Structure of the unusual Sinorhizobium fredii HH103 lipopolysaccharide and its role in symbiosis
Di Lorenzo, Flaviana,Speciale, Immacolata,Silipo, Alba,Alías-Villegas, Cynthia,Acosta-Jurado, Sebastián,Rodríguez-Carvajal, Miguel-ángel,Dardanelli, Marta S.,Palmigiano, Angelo,Garozzo, Domenico,Ruiz-Sainz, José-Enrique,Molinaro, Antonio,Vinardell, José-María
, p. 10969 - 10987 (2021/01/07)
Rhizobia are soil bacteria that form important symbiotic associations with legumes, and rhizobial surface polysaccharides, such as K-antigen polysaccharide (KPS) and lipopolysaccharide (LPS), might be important for symbiosis.
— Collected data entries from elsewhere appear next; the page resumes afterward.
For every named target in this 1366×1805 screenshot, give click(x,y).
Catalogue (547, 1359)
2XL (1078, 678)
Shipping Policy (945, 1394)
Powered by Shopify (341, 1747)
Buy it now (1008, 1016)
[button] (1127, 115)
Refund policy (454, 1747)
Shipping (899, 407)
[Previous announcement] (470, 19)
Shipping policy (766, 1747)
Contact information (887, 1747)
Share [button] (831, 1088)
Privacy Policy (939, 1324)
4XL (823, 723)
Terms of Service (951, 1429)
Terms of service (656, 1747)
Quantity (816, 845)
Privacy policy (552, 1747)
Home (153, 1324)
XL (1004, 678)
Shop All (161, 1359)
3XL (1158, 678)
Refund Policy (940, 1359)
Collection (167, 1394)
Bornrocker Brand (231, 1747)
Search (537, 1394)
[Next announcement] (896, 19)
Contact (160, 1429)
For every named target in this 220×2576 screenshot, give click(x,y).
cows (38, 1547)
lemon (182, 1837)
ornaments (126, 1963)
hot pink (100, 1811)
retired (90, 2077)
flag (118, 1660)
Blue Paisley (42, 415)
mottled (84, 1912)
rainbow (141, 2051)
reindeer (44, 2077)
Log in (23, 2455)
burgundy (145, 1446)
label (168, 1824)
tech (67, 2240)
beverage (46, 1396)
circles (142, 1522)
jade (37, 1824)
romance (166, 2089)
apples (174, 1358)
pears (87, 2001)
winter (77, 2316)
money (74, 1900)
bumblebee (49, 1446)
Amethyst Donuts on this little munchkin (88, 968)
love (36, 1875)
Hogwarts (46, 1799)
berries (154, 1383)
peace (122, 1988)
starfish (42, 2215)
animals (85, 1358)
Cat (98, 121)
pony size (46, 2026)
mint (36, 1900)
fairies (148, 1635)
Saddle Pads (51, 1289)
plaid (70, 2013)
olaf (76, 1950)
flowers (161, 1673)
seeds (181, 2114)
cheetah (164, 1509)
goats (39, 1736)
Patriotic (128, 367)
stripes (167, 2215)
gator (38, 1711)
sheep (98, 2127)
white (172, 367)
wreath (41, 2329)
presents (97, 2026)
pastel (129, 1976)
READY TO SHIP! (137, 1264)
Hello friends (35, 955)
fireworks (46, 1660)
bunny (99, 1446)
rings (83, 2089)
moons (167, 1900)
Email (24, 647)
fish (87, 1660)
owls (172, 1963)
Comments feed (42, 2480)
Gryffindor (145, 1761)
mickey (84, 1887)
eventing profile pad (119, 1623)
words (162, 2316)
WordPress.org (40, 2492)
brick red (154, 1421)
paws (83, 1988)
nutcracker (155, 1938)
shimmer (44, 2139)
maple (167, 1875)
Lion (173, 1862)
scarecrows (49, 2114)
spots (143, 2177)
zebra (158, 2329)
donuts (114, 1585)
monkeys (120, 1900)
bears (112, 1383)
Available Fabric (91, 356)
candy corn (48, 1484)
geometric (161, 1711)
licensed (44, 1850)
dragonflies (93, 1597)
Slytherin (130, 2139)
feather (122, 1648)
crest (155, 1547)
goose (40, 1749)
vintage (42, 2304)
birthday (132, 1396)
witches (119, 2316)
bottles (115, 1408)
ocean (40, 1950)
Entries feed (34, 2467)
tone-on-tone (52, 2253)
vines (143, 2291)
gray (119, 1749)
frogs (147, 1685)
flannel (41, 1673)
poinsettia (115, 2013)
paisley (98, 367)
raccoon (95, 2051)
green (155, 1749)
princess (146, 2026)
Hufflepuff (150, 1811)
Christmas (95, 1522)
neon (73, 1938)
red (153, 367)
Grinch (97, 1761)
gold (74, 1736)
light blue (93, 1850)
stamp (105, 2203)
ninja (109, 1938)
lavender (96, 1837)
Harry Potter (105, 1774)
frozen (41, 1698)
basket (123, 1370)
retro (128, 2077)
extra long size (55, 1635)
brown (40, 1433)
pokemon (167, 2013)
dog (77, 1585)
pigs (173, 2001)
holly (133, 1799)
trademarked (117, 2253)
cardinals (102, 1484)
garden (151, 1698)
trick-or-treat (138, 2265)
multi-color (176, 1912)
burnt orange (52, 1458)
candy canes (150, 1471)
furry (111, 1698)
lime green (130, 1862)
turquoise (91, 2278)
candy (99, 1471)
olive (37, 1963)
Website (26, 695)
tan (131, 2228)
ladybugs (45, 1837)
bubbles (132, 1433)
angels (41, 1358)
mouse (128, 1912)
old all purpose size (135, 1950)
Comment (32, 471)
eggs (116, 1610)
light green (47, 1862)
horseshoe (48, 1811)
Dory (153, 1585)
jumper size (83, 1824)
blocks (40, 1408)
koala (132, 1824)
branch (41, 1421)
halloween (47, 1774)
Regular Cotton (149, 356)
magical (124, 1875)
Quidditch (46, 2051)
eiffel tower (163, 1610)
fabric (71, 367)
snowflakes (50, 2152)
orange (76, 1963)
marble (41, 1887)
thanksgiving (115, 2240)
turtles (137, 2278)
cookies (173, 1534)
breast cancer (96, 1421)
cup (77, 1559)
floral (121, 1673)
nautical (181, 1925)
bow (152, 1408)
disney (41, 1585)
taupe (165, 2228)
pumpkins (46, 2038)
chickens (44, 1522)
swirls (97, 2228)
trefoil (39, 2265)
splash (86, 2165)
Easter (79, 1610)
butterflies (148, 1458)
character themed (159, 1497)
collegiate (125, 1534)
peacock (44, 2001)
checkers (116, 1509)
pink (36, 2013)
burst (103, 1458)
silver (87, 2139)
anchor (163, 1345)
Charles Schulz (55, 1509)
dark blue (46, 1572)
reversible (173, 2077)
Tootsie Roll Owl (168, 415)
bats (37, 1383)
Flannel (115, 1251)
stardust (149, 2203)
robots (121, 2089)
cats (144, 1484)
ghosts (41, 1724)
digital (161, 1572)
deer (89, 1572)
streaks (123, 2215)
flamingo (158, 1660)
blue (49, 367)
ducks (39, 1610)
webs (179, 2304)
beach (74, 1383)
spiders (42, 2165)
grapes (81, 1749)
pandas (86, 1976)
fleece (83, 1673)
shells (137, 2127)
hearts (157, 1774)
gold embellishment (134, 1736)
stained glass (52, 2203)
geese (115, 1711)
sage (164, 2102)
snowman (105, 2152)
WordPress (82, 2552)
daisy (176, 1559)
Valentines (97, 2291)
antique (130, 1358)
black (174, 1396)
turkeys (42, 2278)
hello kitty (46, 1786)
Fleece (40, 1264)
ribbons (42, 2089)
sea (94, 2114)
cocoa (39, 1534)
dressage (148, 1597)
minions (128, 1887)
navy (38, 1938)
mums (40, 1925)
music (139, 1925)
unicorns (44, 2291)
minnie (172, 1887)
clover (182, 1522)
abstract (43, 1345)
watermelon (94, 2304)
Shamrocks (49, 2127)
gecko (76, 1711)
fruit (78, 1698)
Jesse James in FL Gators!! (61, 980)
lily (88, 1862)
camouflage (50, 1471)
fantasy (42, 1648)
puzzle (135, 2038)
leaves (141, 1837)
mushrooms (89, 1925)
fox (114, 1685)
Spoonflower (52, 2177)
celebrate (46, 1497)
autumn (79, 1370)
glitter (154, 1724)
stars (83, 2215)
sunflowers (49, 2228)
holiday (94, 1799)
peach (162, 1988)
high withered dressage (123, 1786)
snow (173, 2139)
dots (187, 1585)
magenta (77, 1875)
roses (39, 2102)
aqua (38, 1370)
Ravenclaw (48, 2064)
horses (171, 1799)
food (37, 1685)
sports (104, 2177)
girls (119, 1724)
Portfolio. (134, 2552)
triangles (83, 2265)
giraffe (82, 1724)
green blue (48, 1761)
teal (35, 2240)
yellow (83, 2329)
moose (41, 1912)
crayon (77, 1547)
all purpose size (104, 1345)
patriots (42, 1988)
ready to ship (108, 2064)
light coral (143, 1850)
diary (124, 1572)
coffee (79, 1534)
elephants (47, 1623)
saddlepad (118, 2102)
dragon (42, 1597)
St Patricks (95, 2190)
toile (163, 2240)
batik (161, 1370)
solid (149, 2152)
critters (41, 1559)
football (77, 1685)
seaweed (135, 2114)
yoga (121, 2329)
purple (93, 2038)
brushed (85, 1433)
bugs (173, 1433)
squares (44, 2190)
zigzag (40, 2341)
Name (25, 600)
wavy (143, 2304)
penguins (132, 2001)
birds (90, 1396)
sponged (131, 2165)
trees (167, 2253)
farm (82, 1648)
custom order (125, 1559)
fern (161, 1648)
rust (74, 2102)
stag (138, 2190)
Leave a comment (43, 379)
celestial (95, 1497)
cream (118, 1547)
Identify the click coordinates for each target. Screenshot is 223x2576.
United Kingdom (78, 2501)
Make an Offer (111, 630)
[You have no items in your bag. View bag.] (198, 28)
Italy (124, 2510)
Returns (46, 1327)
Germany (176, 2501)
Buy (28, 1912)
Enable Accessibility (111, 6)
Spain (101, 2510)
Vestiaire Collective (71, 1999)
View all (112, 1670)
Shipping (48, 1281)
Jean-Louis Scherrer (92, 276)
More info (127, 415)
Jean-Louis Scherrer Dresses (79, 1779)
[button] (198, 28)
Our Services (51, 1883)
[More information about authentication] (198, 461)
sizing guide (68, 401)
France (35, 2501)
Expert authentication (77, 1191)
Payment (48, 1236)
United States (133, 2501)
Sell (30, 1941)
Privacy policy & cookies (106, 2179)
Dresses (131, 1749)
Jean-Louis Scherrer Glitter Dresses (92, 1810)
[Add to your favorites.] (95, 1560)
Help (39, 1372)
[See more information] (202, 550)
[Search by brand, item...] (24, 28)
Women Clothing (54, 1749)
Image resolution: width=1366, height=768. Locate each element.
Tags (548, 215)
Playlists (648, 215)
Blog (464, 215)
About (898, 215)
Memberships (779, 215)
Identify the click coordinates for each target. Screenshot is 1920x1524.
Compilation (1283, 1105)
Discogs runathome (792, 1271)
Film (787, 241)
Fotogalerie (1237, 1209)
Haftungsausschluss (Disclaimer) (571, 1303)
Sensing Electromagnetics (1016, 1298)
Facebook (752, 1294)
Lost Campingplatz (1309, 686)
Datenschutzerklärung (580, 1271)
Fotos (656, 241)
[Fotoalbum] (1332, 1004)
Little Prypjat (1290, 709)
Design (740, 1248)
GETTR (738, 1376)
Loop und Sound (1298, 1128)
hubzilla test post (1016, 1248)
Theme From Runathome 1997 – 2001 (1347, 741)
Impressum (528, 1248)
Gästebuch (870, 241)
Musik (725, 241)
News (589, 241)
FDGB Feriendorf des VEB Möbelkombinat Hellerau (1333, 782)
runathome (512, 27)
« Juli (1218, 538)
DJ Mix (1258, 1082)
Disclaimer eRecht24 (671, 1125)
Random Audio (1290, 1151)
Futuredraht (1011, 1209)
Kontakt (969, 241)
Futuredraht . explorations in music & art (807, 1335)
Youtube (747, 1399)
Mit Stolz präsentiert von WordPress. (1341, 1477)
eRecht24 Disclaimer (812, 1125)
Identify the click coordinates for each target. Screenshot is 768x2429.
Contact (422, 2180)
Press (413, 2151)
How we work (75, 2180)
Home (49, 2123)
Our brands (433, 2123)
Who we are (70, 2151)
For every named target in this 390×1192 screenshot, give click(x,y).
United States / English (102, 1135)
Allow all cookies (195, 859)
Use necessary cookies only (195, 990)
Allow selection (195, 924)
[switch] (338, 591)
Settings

Previously, we obtained a mutant of Sinorhizobium fredii HH103, rkpA, that does not produce KPS, a homopolysaccharide of a pseudaminic acid derivative, but whose LPS electrophoretic profile was indistinguishable from that of the WT strain. We also previously demonstrated that the HH103 rkpLMNOPQ operon is responsible for 5-acetamido-3,5,7,9-tetradeoxy-7-(3-hydroxybutyramido)-L-glyc-ero-L-manno-nonulosonic acid [Pse5NAc7(3OHBu)] production and is involved in HH103 KPS and LPS biosynthesis and that an HH103 rkpM mutant cannot produce KPS and displays an altered LPS structure. Here, we analyzed the LPS structure of HH103 rkpA, focusing on the carbohydrate portion, and found that it contains a highly heterogeneous lipid A and a peculiar core oligosaccharide composed of an unusually high number of hexuronic acids containing b-configured Pse5NAc7(3OHBu). This pseudaminic acid derivative, in its a-configuration, was the only structural component of the S. fredii HH103 KPS and, to the best of our knowledge, has never been reported from any other rhizobial LPS. We also show that Pse5NAc7(3OHBu) is the complete or partial epitope for a mAb, NB6-228.22, that can recognize the HH103 LPS, but not those of most of the S. fredii strains tested here. We also show that the LPS from HH103 rkpM is identical to that of HH103 rkpA but devoid of any Pse5NAc7(3OHBu) residues. Notably, this rkpM mutant was severely impaired in symbiosis with its host, Macroptilium atropurpureum.